MAKE A LIST OF WHAT YOU NEED MORE OF…..
You should be aware of what your diet has been lacking – eating healthily, after all, is as much about putting good stuff in your body as it is avoiding bad things – so make a list of items you’d like more of in your meals. This should include oily fish, green vegetables, fruit, grains….you get the picture. Then search recipes online that include these ingredients and print them out, ready for cooking on your prep day.

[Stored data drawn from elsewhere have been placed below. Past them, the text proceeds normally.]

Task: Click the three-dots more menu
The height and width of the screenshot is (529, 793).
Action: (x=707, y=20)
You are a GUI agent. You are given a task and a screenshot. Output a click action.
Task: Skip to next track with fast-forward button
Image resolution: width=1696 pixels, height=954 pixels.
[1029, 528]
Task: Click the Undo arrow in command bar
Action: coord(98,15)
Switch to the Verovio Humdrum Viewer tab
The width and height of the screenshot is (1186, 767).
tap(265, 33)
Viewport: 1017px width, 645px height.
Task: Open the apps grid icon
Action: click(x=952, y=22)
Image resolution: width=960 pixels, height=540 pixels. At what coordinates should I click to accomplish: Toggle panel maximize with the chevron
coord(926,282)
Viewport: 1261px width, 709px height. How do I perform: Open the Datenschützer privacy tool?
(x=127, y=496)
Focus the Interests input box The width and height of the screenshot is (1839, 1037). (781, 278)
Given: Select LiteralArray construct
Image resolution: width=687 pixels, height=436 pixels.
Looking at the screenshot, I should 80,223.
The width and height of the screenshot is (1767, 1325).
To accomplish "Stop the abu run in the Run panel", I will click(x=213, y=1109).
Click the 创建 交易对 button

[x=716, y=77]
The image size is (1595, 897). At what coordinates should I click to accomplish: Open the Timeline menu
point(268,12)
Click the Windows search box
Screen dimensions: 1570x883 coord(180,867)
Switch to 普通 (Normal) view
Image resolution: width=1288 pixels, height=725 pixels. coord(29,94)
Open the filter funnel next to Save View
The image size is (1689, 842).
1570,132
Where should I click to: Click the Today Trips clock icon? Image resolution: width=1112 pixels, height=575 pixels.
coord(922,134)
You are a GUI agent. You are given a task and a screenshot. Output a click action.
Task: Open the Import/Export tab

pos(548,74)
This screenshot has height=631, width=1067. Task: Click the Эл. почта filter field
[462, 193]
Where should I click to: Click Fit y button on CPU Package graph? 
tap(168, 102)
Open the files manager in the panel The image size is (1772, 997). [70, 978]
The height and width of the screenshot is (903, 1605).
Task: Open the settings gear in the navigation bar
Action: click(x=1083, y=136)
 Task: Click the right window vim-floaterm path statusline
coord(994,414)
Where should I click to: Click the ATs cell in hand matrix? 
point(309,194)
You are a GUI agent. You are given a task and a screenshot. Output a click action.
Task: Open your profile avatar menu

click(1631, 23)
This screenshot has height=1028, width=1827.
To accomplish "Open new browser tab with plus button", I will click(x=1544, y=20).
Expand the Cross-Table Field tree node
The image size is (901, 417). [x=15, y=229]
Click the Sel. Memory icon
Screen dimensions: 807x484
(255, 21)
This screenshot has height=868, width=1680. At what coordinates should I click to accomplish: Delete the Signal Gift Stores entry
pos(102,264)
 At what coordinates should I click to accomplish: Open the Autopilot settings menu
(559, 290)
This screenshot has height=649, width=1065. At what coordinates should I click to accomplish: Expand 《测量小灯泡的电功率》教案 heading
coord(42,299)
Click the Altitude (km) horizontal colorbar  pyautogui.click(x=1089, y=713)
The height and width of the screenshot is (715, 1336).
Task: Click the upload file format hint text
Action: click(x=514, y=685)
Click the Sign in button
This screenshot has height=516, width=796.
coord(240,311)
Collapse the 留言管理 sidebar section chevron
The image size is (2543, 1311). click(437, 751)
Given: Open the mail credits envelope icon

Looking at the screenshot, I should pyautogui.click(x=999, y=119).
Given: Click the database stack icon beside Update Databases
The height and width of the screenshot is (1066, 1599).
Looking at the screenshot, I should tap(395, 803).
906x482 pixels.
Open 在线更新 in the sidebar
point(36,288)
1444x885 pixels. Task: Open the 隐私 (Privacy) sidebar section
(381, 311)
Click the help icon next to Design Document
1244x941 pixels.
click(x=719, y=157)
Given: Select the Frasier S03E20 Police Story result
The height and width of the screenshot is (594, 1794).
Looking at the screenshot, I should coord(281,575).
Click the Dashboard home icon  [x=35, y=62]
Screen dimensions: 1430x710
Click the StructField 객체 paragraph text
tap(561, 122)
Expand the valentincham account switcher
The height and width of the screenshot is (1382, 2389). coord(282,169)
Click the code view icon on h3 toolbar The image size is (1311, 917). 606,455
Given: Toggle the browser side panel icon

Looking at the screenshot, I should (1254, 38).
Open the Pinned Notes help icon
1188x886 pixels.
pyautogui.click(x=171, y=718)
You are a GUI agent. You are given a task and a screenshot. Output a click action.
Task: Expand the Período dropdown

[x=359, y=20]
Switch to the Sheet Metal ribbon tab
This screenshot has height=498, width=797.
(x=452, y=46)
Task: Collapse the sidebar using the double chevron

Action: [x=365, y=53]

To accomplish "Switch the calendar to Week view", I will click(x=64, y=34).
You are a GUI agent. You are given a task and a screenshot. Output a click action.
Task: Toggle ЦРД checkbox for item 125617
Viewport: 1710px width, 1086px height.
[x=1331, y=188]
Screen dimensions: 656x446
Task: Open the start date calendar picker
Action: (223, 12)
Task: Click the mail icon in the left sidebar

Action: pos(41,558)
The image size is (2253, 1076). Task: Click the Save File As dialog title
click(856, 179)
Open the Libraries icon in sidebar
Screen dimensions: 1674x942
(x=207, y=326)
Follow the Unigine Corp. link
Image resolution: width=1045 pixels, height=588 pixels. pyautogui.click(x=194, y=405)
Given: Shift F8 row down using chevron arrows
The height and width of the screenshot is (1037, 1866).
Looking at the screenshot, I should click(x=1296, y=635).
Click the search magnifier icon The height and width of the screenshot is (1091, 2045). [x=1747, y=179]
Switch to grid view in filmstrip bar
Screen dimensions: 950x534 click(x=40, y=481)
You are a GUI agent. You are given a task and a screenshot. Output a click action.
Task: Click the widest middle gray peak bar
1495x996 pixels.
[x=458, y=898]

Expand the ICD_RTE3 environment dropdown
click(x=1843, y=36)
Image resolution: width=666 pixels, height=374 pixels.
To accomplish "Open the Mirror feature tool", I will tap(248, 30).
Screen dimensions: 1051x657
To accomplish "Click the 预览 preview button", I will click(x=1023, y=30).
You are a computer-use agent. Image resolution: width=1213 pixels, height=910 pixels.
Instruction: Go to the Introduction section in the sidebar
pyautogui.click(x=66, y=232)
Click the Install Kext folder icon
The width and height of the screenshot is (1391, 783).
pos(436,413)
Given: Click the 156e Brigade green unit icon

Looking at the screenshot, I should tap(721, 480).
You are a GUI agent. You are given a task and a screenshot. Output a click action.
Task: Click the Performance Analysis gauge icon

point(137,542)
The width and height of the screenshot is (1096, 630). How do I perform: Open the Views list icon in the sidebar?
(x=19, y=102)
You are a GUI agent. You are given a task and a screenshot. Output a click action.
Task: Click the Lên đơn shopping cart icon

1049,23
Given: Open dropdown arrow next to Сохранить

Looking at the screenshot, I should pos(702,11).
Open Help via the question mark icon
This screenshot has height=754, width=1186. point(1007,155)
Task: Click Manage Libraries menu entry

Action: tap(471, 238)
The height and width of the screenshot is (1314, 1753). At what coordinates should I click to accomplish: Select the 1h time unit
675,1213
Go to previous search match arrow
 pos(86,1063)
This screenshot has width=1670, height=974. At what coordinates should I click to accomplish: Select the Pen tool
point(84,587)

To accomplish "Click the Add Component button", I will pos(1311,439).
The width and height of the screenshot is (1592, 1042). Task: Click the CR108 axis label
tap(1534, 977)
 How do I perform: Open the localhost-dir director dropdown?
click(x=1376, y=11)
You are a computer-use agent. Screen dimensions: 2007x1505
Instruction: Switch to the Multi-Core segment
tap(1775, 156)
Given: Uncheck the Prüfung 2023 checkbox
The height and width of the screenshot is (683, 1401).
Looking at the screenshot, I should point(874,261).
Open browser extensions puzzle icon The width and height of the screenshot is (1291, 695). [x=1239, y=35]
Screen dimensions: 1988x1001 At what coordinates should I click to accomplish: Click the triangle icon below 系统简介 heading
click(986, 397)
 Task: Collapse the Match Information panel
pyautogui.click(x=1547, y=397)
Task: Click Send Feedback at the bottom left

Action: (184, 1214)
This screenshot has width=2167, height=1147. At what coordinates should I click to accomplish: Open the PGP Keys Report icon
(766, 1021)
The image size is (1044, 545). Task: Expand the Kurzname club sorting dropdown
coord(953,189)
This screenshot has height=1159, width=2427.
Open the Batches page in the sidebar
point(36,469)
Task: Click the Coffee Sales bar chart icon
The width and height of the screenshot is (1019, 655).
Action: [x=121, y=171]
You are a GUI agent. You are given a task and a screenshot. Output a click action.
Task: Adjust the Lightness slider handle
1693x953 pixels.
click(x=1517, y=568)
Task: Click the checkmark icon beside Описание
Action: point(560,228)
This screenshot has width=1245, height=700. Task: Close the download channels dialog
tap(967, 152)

….AND WHAT YOU SHOULD AVOID
Now for the boring bit….the same rules as above apply to food you should be avoiding. Make a list of ingredients which you know you shouldn’t be having loads of (chocolate, we’re looking at you) and scan your cupboard, fridge and recipes for those items. Give them to your neighbour, key them under lock and key or simply avoid eating them – willpower dependent, of course!
MAKE IT FUN
Prepping and planning without actually enjoying the fruits of your labours immediately can be excruciating. But, you can make the experience fun and delayed gratification is a great skill to learn in the dieting game. Download some new music or podcasts you’ve been meaning to listen to, enlist help from a chatty friend, or set yourself and race yourself – anything to make things more enjoyable and frivolous!
PREP PARTS AHEAD OF TIME
Finally, although you’ve set out a particular time for meal prep, you can get ingredients ready ahead of time to save yourself some work. By prepping ingredients ahead of time, the most boring part of cooking will be out of the way, leaving you free to get creative and experimental. You might do this when you get home from the store, or it could happen the next day. Whatever you choose to do, make this a habit, too.
Prepping in advance might include frying off some bacon, cooking meat, chopping vegetables, and even putting ready-to-eat foods in containers for lunch. All of this work will be greatly beneficial in the long run, and will go a long way to fighting off the urge turning to unhealthy processed foods as snacks.